20-something patients often overlooked, says organization
The effects and damage that cancer can wage on an individual are very well known. However, those who can be the most adversely affected by a cancer diagnosis are also the ones who have the least amount of assistance when it comes to dealing with their disease.
“If you’re a pediatric oncologist in a kids hospital, 90 per cent of your patients are under 15 years of age. If you’re an adult oncologist, more than 90 per cent of your patients are over the age of 40. So, the adolescent, young adult population in the cancer world is 10 per cent of everybody’s focus. In other words, we’re nobody’s focus,” says Geoff Eaton, executive director and founder of Young Adult Cancer Canada.
Eaton is also a two-time cancer survivor, being first diagnosed at age 22. Young Adult Cancer Canada was founded as a way to try and make sense of what he describes as being a “very unique and challenging experience.”
He is far from alone. According to the Canadian Cancer Society, 6,800 cases of cancer were diagnosed with young adults aged 20-39 last year, a number which has been increasing steadily since the 1980s.
Despite this, there hasn’t been a lot of attention focused on young adult cancers. Eaton references a 2006 study he conducted that examined eight major granting agencies in Canada that dealt with cancer research.
Of the $76 million spent in 2006, $61,000 was spent on young adult cancer research or 0.08 per cent of the total funds available.
Elissa Bulloch also finds that there is a lack of attention being put forth from the cancer community for young adults.
The 29-year-old, terminally ill with brain cancer, has found her experiences mixed.
While Bulloch does find that the hospitals in Calgary do reach out to patients, she finds that at times there’s an impression of being brushed away.
“They’re really quick to put you on antidepressants. I mean, I’ve got cancer, I’m pretty sure I should be sad. Are you trying to make me go away?” she says, chuckling.
“I find that we’re kind of supporting each other if we can find each other. My brain oncologist connected me with a girl, who has the same cancer as me.”
Buteven support from someone with the same cancer sometimes isn’t enough.
“I had a friend named Barry, who was 60. He was this great man, totally happy go lucky. But, I look at him being 60 and me being 30 and it’s different lifestyles, different genders and different ages, yet we’re treated all the same,” says Bulloch.
Dr. Ardythe Taylor is one person who is providing assistance to young adult cancer patients.
“The programming in cancer centres is traditionally more focused to older people because cancer has traditionally been more prevalent in older populations,” says Taylor.
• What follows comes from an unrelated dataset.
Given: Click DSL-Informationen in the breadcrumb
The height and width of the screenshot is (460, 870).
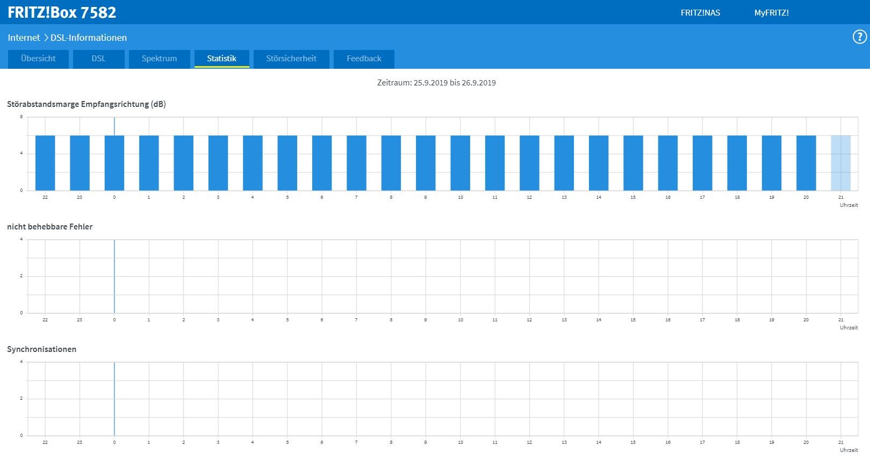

Taylor runs the Breast Cancer Supportive Care Foundation, an organization that assists breast cancer survivors through the recovery process. The foundation offers survivors a three month post-treatment program.
As a result of feedback from young adult survivors who have participated in the program, it offers a group specifically for young adults.
Taylor says that her foundation was created to try and fill in the gaps in the cancer patient system, noting that medical professionals are strapped for time and resources.
“You’re out of sync with your peers. You have this perspective on mortality at a very young age that your peers just aren’t thinking about.”
Cancer patients feel like “they’re thrown into a void, this void where they’ve been really closely cared for in the cancer centre. But the cancer centre, their work is done once the patient is stabilized,” says Taylor.
Unfortunately, the resources simply aren’t in place from the health care field for young adult patients in post-treatment.
“Right now, demand for our programs is far exceeding our ability to supply them,” says Eaton, acknowledging the need to help young adult cancer patients, noting that there were eight local groups for young adult cancer patients nationwide, a number that has shrunk to six.